TASK DESCRIPTION: Using the records below, give again exactly the lines from the line that contains "The width and height of the screenshot is (1555, 784)." through the line that contains "Click the 财", both ends included, and only those.

Pixel coordinate grounding data:

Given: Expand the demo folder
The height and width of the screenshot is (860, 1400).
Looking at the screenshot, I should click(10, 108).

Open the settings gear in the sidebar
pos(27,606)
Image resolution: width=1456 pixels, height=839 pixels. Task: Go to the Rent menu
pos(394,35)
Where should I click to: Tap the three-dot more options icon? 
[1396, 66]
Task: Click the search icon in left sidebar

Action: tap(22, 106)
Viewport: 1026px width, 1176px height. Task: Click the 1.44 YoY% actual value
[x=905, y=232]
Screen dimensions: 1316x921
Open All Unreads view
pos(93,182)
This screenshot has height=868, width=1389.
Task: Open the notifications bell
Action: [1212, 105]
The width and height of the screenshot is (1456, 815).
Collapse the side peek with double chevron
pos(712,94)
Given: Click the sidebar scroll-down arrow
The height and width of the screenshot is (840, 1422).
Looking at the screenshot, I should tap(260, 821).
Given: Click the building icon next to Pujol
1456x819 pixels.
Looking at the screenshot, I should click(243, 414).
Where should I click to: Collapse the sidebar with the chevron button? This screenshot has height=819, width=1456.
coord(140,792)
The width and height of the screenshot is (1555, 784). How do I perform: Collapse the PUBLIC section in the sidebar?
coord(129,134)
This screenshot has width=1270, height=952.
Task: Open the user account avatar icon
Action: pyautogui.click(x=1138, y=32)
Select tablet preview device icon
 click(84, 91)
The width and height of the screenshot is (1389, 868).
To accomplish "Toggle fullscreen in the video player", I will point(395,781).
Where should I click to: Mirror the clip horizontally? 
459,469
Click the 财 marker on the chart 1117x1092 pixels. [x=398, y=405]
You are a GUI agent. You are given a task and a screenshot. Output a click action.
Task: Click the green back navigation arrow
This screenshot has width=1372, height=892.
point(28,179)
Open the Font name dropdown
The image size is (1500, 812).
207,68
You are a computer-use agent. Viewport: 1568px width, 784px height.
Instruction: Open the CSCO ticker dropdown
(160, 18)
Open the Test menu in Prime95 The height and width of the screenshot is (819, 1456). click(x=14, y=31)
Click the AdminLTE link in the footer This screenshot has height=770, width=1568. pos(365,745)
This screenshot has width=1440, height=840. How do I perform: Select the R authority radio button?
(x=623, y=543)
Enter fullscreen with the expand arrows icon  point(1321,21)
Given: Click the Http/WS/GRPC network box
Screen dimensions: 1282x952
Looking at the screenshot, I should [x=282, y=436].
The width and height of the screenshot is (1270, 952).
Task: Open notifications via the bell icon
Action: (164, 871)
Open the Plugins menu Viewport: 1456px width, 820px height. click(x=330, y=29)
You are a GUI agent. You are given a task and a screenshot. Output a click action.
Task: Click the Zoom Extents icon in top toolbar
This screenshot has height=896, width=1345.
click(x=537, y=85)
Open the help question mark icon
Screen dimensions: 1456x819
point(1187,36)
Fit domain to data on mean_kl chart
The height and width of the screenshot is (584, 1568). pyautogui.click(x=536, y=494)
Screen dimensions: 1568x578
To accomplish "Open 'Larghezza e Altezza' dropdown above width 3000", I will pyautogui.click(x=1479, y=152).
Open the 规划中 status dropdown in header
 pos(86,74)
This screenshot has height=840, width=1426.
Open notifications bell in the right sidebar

RESPONSE TO THE TASK:
The width and height of the screenshot is (1555, 784). How do I perform: Collapse the PUBLIC section in the sidebar?
coord(129,134)
This screenshot has width=1270, height=952.
Task: Open the user account avatar icon
Action: pyautogui.click(x=1138, y=32)
Select tablet preview device icon
 click(84, 91)
The width and height of the screenshot is (1389, 868).
To accomplish "Toggle fullscreen in the video player", I will point(395,781).
Where should I click to: Mirror the clip horizontally? 
459,469
Click the 财 marker on the chart 1117x1092 pixels. [x=398, y=405]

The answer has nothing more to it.